------ DATA SECTION

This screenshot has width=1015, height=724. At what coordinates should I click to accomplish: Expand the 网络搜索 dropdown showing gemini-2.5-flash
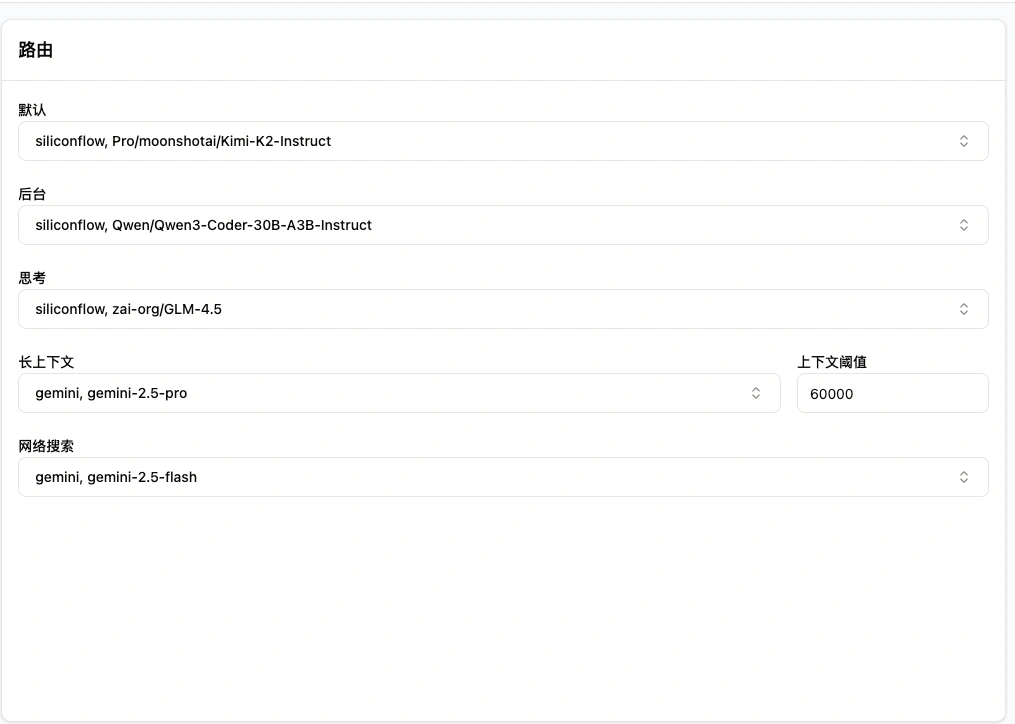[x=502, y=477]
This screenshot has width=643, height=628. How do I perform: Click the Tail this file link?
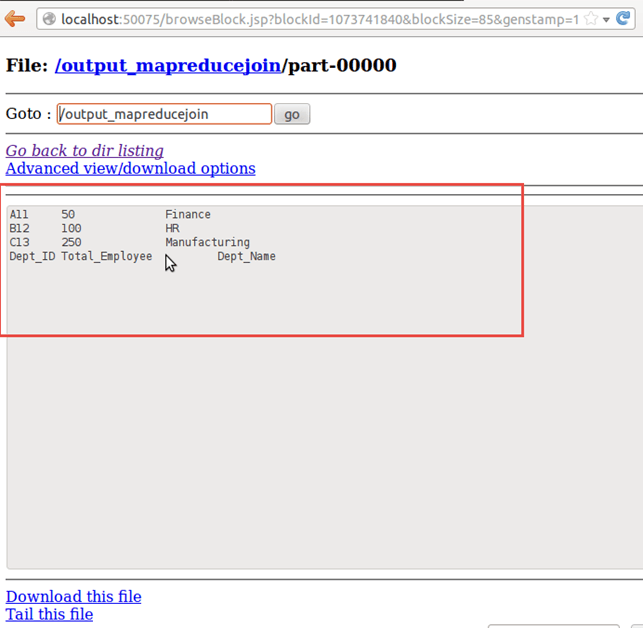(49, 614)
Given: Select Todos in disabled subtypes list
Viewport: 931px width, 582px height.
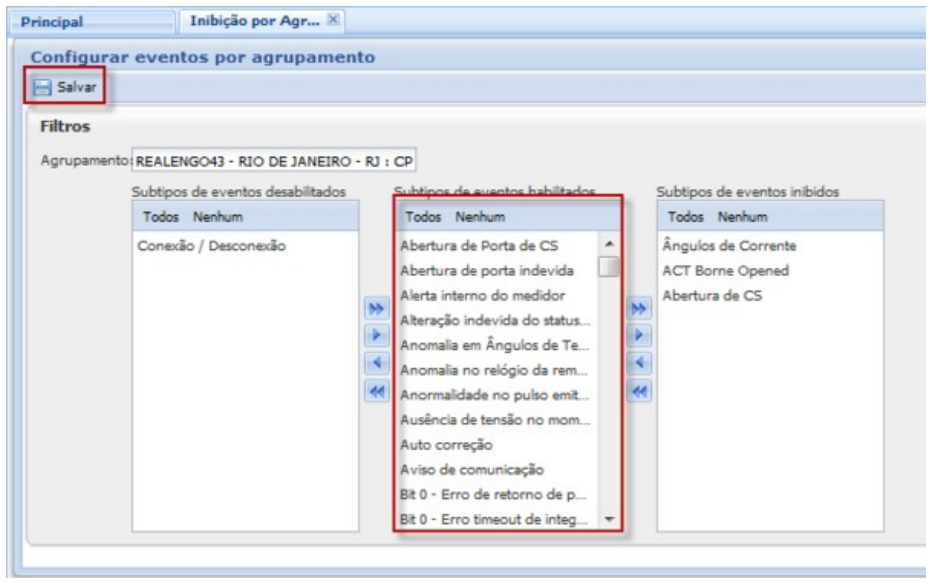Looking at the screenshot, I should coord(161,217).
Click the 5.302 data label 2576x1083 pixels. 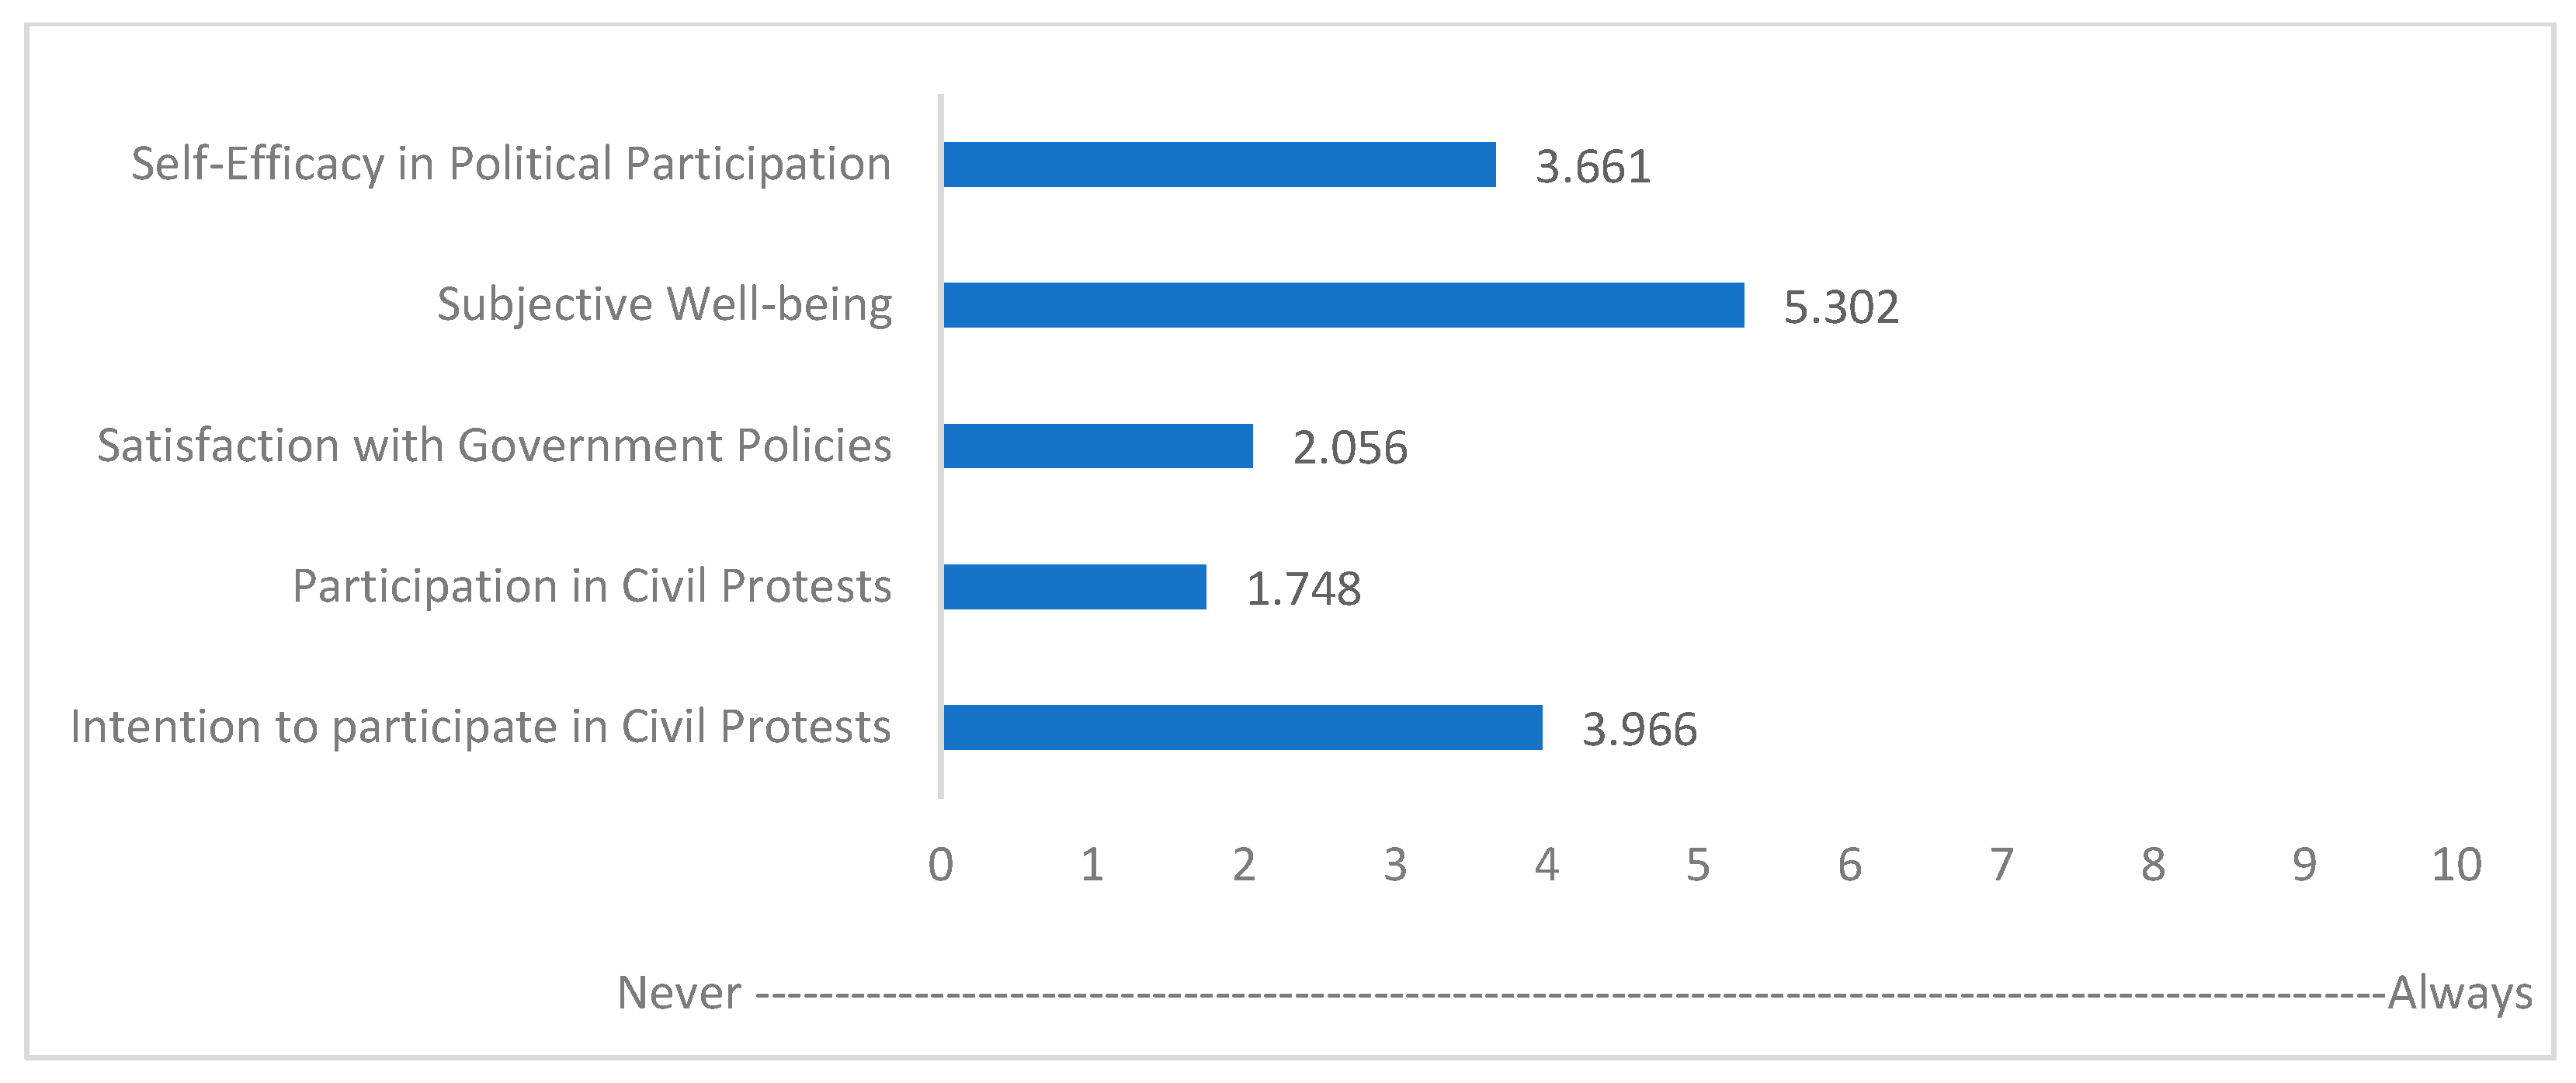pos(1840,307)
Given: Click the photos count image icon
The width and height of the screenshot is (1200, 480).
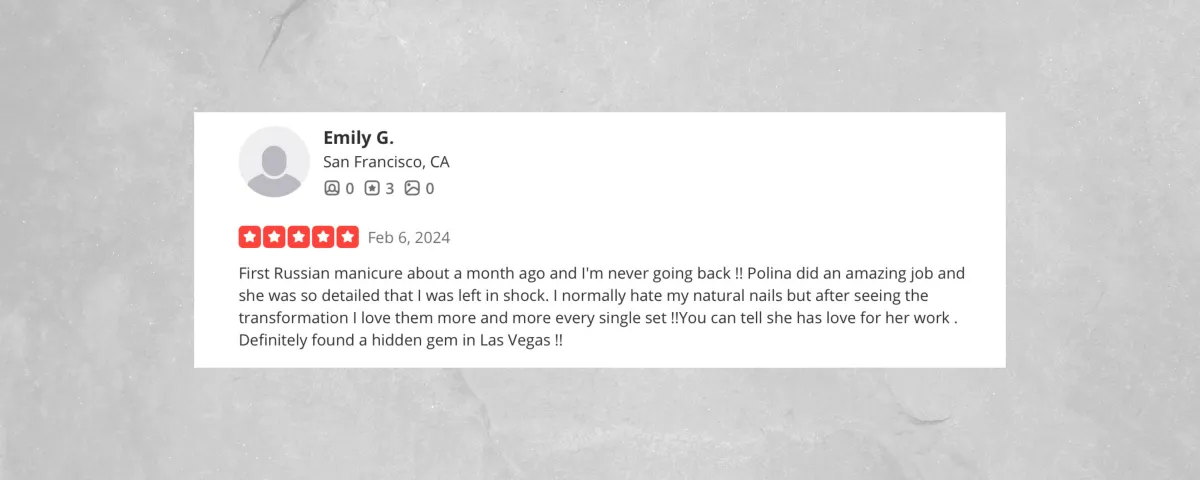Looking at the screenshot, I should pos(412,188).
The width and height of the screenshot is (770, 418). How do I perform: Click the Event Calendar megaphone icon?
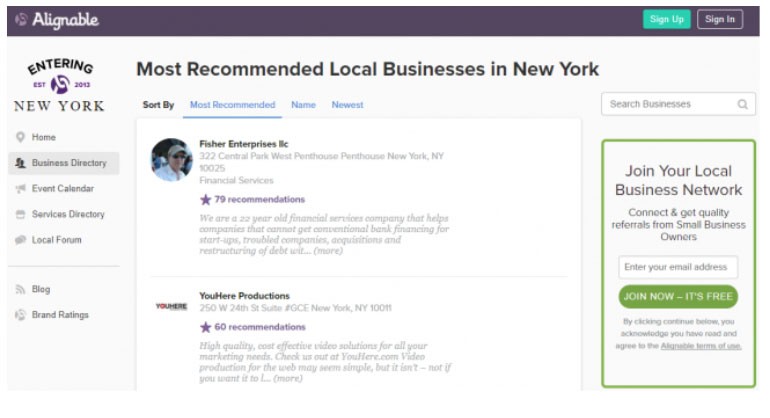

------------

§ ACTION ITEM: Each line from the one containing "The width and height of the screenshot is (1200, 480)." through the last line of the listing is to be given again exactly, with no pictures and no other lines.

§ EXERCISE RESULT:
The width and height of the screenshot is (1200, 480).
Looking at the screenshot, I should pos(412,188).
The width and height of the screenshot is (770, 418). How do I perform: Click the Event Calendar megaphone icon?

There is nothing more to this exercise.